Task goal ::
Print every line below exactly as written, but leave the pictures behind.

(Beginning of Material to process)

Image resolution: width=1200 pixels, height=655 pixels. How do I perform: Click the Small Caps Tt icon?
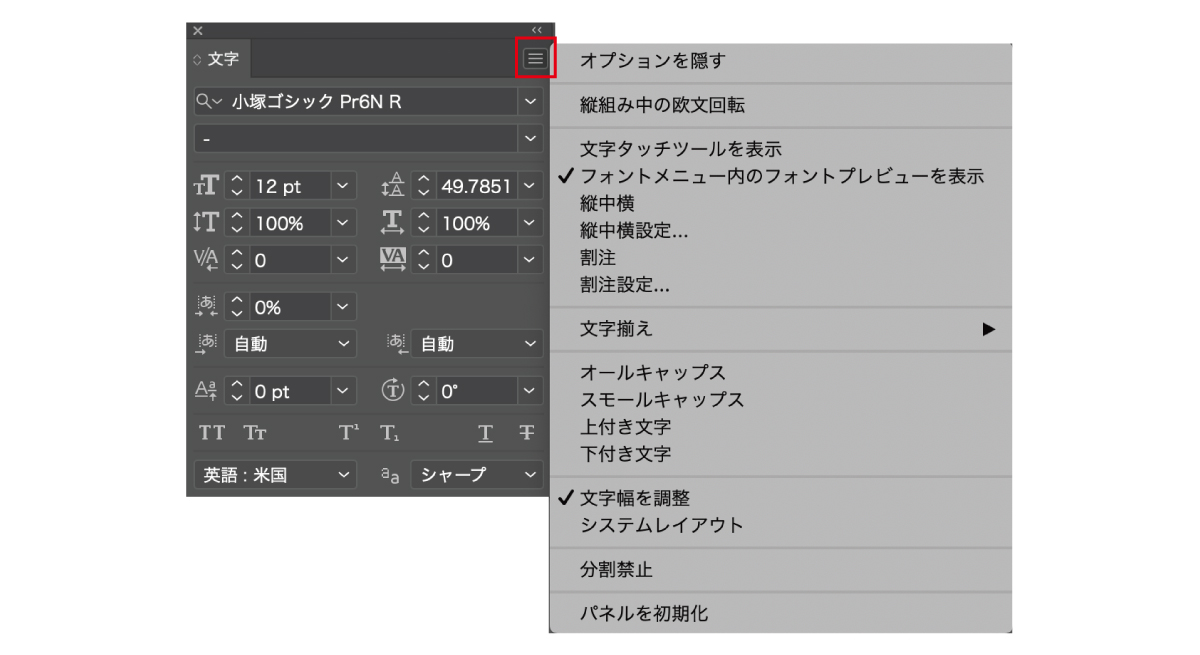tap(255, 433)

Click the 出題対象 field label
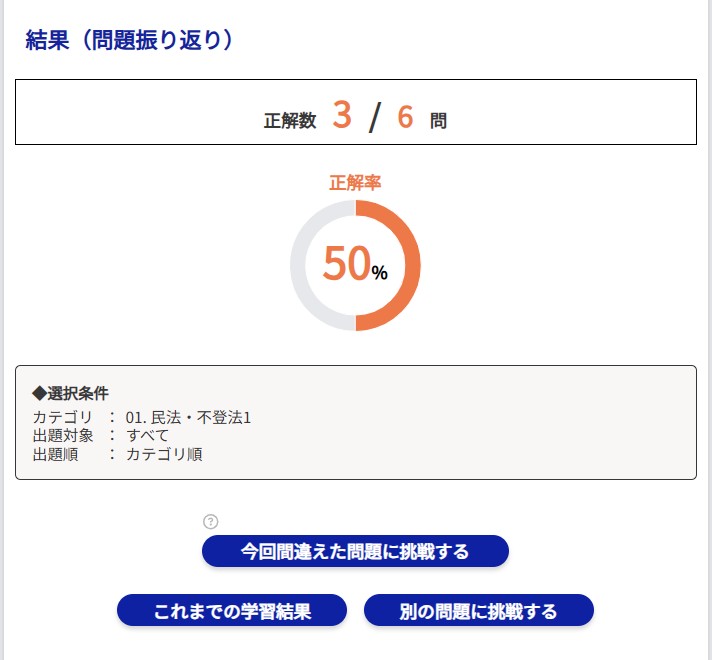click(62, 435)
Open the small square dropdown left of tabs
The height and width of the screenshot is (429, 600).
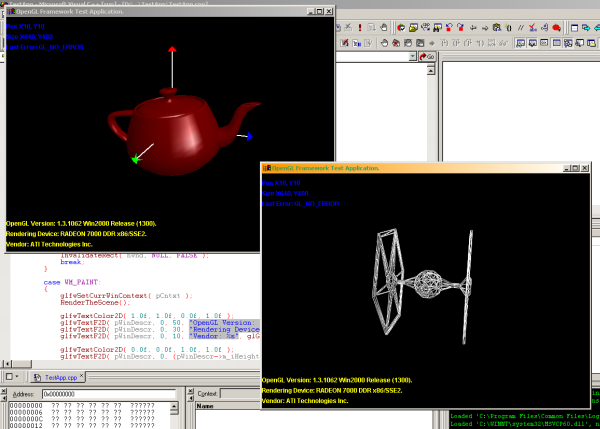(x=11, y=377)
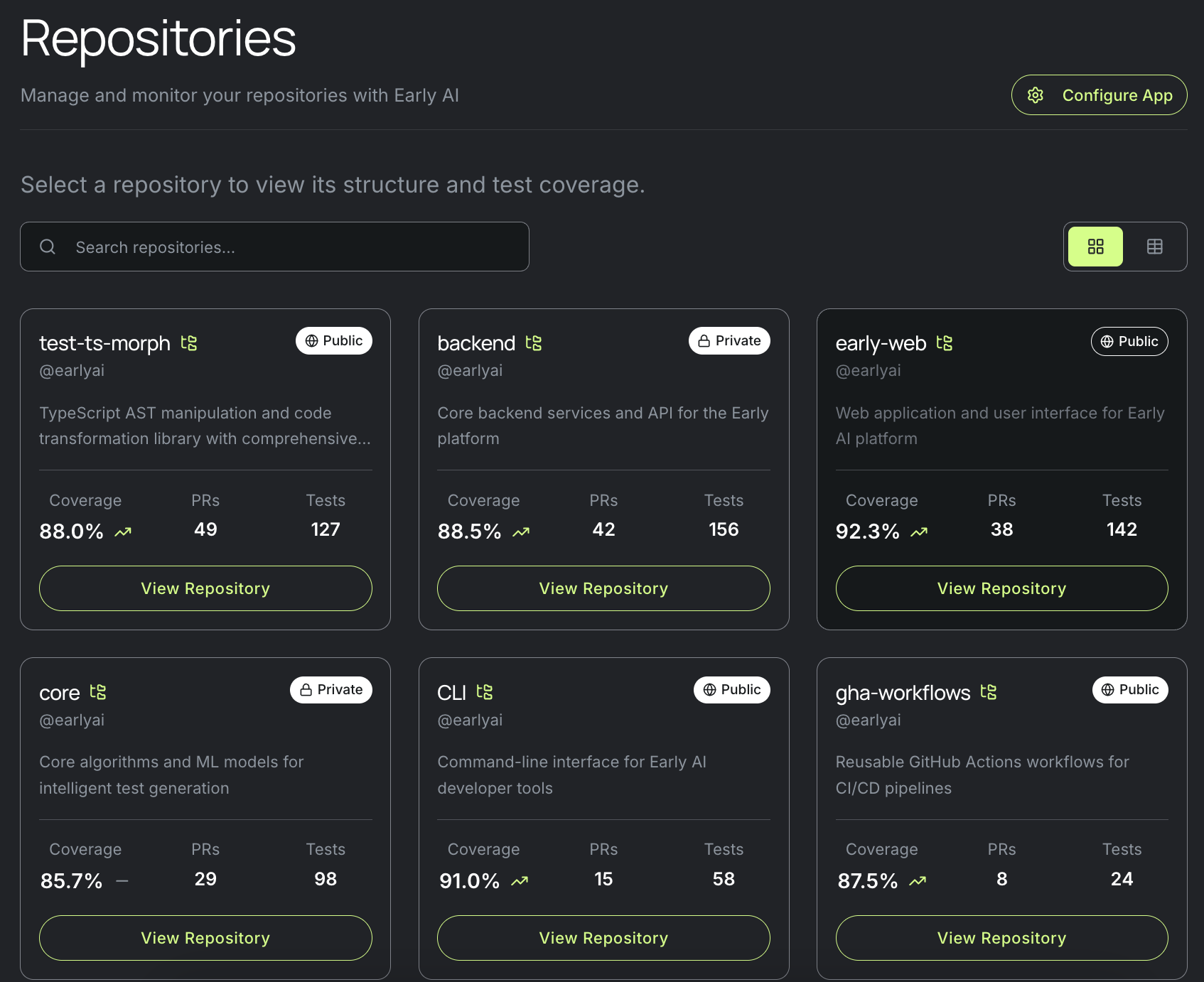Click the coverage trend arrow for early-web
This screenshot has width=1204, height=982.
[919, 532]
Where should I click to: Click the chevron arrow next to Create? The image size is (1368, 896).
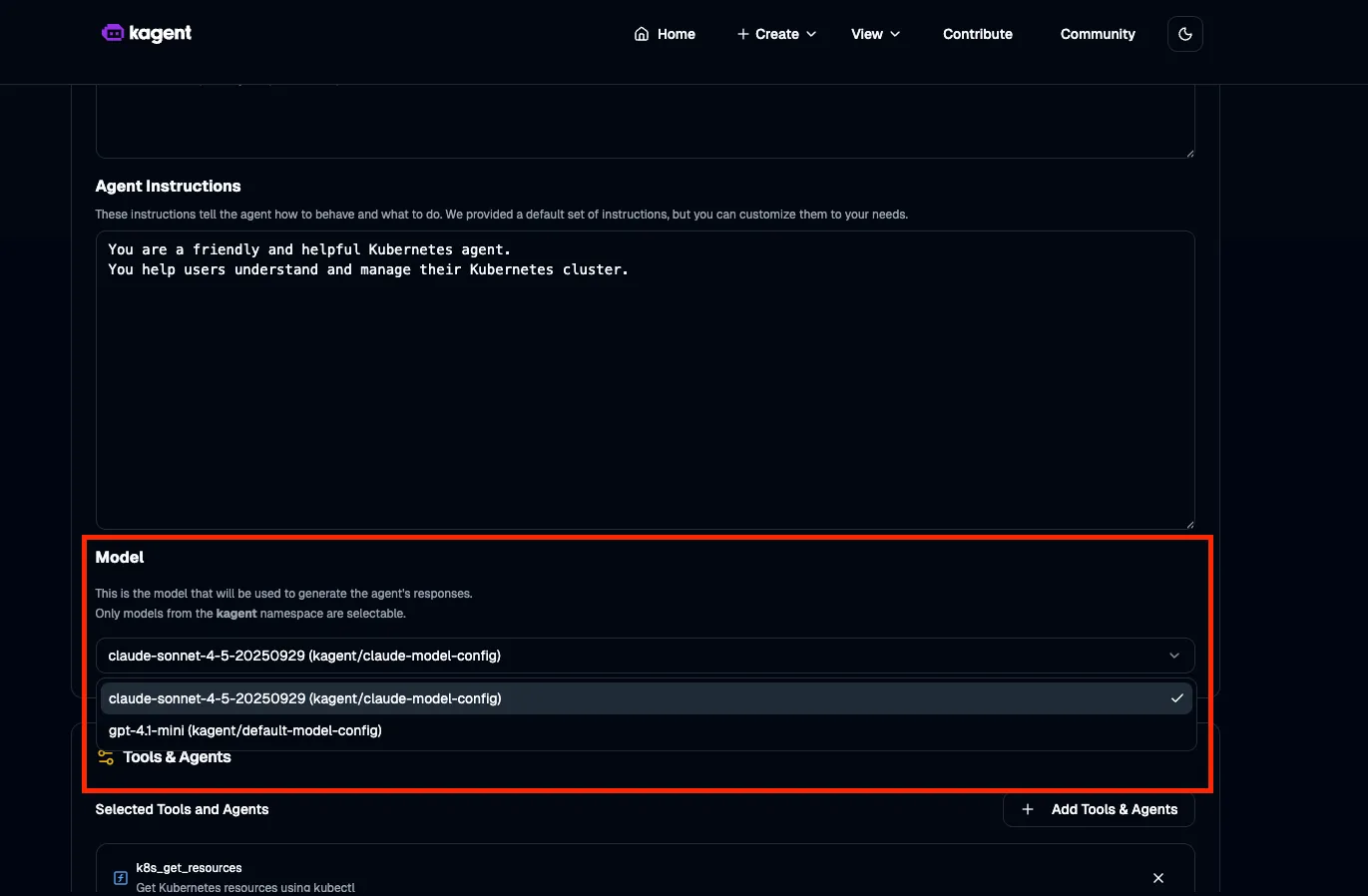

(End of Material to process)

Response to the exercise ::
Image resolution: width=1200 pixels, height=655 pixels. How do I perform: Click the Small Caps Tt icon?
tap(255, 433)

Click the 出題対象 field label
click(62, 435)
Open the small square dropdown left of tabs
The height and width of the screenshot is (429, 600).
(x=11, y=377)
Click the coverage trend arrow for early-web
This screenshot has width=1204, height=982.
[919, 532]
Where should I click to: Click the chevron arrow next to Create? The image size is (1368, 896).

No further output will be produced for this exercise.